Los Angeles Mayor Eric Garcetti and city officials announced plans to cut millions from the Los Angeles Police Department budget.

On June 3rd, Garcetti announced that there would be $250 million in cuts to the proposed budget in order to “[reinvest] in black communities and communities of color,” with $100 million-$150 million of those cuts coming from the LAPD budget. Previously, Garcetti had proposed a 7% increase in LAPD’s budget. According to the Los Angeles Times, the cuts would be reallocated toward “youth jobs, health initiatives and ‘peace centers’ to heal trauma, and will allow those who have suffered discrimination to collect damages.”

California Governor Gavin Newsom also ordered state police to stop training that teaches officers how to “use a hold that can block the flow of blood to the brain,” otherwise known as carotid holds.

Louisville’s Metro Council will vote on “Breonna’s Law,” named in honor of Breonna Taylor, which would limit the use of no-knock warrants.

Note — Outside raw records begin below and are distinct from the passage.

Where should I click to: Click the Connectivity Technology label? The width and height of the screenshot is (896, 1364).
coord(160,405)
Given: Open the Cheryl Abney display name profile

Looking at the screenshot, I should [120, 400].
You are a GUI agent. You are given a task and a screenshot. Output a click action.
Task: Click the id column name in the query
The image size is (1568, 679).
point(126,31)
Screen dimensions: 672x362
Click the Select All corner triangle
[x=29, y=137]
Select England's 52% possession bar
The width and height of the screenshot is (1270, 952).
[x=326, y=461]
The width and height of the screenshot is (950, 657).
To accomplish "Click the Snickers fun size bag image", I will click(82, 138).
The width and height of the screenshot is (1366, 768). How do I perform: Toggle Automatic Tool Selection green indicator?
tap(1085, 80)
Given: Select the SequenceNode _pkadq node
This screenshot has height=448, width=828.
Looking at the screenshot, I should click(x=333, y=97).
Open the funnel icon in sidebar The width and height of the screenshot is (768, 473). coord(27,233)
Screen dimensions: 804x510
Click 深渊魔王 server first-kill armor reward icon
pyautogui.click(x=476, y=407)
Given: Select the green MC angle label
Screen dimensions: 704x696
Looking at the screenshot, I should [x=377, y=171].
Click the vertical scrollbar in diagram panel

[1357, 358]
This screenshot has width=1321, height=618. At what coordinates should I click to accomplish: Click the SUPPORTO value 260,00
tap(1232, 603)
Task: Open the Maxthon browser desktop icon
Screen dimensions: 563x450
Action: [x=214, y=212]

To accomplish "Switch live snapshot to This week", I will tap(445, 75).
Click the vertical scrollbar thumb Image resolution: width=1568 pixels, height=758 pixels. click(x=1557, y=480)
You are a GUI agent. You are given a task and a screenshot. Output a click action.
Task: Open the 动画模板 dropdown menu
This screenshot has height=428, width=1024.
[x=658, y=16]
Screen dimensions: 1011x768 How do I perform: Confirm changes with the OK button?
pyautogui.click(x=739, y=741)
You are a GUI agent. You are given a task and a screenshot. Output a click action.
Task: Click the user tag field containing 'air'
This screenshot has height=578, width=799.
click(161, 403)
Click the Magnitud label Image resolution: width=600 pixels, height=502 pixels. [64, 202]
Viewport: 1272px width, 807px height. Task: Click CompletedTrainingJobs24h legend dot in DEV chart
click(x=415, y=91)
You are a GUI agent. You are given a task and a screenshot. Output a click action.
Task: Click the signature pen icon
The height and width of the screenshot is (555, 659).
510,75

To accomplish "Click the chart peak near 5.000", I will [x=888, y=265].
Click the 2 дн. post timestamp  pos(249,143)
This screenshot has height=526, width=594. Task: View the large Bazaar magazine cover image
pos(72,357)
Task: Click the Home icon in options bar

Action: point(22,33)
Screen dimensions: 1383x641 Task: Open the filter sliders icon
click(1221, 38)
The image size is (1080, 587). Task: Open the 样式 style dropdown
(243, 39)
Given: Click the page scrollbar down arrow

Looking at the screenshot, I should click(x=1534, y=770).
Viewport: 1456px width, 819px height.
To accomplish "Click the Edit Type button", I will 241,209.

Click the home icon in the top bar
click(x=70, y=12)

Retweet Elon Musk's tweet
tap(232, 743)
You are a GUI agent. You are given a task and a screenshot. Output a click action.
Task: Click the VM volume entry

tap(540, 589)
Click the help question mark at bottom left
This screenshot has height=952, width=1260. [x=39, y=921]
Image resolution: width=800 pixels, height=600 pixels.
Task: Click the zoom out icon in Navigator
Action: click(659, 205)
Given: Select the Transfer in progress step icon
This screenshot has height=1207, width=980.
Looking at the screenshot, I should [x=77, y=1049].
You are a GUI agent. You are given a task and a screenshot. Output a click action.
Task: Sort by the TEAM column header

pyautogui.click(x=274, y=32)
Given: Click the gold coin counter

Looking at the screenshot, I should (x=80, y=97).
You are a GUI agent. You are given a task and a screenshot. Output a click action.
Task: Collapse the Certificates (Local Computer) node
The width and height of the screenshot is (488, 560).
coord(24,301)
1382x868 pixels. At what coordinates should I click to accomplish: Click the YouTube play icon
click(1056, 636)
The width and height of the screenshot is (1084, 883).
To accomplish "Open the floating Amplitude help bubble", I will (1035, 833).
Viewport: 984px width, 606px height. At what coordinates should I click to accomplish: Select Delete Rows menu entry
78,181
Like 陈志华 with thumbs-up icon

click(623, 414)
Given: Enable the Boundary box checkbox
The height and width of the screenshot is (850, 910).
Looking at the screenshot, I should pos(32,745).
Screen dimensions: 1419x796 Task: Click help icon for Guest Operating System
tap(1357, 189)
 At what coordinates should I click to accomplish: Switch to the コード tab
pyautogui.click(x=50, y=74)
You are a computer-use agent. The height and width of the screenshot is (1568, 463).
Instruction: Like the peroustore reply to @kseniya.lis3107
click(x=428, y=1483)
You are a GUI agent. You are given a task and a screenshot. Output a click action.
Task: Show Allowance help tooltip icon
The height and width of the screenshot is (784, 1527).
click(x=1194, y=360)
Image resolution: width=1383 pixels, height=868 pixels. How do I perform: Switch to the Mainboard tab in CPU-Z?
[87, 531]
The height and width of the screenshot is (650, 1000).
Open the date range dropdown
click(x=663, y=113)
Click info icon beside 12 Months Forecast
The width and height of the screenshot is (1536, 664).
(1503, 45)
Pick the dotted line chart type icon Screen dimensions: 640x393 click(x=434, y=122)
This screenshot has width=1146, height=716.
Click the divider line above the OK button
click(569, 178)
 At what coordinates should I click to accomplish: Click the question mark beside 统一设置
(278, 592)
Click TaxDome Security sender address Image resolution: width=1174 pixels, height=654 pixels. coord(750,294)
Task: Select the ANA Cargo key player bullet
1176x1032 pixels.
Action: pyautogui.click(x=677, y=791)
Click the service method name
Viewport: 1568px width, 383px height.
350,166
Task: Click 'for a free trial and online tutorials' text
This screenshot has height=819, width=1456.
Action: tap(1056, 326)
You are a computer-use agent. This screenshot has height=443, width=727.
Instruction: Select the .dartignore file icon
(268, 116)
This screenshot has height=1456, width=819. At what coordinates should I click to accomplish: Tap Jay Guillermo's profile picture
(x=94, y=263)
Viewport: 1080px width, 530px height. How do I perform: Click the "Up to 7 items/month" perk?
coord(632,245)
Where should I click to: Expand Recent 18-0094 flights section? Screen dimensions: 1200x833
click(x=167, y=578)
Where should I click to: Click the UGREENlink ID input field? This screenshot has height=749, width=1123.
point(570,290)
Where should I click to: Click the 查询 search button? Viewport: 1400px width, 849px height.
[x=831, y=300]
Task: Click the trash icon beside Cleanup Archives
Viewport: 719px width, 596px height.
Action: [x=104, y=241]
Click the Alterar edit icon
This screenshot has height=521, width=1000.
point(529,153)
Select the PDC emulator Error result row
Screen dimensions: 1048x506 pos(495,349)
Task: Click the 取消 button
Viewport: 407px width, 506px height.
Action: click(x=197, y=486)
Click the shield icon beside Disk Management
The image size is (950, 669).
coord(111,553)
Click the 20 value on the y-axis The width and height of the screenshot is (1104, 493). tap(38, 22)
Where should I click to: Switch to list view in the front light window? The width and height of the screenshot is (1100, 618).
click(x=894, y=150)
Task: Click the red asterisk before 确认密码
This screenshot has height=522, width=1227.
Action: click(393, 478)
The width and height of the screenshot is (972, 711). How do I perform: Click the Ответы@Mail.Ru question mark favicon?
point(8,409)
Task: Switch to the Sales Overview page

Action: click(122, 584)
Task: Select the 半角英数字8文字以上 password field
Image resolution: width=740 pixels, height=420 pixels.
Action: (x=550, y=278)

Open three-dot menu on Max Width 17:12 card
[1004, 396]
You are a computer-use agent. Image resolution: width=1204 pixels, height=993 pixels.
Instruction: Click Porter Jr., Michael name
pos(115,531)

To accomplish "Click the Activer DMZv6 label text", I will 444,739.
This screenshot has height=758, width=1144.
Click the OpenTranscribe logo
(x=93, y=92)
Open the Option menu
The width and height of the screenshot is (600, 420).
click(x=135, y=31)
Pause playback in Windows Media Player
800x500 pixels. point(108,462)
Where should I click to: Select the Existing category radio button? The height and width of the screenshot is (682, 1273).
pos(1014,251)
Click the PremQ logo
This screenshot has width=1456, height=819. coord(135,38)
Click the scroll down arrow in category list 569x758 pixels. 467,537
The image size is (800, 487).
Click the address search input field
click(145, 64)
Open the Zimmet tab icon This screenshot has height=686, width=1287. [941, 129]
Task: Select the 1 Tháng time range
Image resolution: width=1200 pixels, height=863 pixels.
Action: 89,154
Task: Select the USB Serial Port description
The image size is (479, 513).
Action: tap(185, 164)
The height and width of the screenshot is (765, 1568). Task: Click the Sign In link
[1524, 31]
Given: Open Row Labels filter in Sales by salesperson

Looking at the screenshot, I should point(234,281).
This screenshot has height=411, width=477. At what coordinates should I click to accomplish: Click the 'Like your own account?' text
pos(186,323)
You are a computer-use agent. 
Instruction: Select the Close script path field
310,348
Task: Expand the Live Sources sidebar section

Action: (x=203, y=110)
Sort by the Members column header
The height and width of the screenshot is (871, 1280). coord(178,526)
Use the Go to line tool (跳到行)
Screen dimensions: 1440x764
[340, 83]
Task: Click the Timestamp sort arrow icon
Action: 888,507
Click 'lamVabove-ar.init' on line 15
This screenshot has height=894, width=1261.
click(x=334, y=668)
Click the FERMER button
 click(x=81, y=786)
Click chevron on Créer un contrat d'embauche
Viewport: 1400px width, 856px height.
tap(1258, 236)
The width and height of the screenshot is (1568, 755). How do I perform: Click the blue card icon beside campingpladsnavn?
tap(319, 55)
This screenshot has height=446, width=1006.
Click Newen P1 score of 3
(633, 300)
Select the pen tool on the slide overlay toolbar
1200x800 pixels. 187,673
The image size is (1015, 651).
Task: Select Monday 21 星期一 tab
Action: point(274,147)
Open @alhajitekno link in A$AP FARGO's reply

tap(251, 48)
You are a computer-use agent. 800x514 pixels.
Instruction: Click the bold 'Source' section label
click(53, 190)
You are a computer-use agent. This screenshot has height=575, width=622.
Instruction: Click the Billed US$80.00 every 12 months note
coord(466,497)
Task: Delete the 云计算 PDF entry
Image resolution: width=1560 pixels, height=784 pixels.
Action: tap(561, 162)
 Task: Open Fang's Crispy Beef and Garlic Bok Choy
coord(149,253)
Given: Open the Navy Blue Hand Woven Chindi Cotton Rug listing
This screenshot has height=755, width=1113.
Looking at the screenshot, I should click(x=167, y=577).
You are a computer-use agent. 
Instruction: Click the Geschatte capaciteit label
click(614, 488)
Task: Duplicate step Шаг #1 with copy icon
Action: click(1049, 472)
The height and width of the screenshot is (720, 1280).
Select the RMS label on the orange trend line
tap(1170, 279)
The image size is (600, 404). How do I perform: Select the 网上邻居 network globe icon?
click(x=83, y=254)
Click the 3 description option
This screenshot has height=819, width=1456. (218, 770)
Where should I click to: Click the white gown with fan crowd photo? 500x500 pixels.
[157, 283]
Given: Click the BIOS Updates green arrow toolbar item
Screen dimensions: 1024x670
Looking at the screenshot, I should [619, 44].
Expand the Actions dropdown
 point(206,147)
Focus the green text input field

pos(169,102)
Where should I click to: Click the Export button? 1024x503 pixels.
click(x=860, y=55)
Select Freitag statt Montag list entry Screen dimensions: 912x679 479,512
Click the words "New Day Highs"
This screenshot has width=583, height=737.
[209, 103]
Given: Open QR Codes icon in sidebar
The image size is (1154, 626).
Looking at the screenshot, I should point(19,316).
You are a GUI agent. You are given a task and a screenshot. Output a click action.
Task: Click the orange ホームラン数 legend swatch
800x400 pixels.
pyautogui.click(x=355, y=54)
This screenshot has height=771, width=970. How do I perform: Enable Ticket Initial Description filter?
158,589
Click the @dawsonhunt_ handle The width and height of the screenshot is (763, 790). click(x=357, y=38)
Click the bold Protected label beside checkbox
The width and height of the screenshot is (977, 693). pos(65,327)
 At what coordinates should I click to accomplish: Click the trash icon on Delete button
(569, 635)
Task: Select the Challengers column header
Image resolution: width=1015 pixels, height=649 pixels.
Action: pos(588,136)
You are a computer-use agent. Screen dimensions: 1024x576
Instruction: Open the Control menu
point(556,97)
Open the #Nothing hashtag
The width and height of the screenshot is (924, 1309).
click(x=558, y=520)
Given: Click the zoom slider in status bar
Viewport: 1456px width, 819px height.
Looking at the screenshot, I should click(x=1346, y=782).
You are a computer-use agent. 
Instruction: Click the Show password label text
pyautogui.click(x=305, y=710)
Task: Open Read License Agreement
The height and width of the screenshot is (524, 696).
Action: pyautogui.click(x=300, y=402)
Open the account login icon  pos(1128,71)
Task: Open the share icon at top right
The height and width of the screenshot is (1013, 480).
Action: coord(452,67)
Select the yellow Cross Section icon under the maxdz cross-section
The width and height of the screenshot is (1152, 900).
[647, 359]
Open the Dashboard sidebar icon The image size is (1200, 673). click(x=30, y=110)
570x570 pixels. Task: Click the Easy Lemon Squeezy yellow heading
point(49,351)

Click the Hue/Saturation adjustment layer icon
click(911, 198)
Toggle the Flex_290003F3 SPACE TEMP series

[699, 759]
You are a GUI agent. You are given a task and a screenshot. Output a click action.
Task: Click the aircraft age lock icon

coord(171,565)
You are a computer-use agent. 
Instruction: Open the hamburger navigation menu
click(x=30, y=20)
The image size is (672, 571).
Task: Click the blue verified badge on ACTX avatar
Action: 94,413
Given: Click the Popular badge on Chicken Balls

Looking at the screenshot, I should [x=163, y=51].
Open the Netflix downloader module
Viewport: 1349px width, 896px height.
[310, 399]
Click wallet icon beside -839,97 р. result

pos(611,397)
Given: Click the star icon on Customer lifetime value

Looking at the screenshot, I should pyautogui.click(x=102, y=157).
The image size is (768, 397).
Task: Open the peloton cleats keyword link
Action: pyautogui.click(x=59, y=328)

This March, Breonna Taylor was shot and killed in her own home by Louisville police after they used a “no-knock” search warrant to enter her apartment. As protestors demand justice for Taylor’s death, the Louisville Metro Council’s Public Safety Committee approved an ordinance called “Breonna’s Law,” which would make it so no-knock warrants could only be sought if there’s “imminent threat of harm or death” and would be limited to “offenses including murder, hostage-taking, kidnapping, terrorism, human trafficking and sexual trafficking,” according to the Louisville Courier-Journal. On June 11th, the full Metro Council will vote on the legislation.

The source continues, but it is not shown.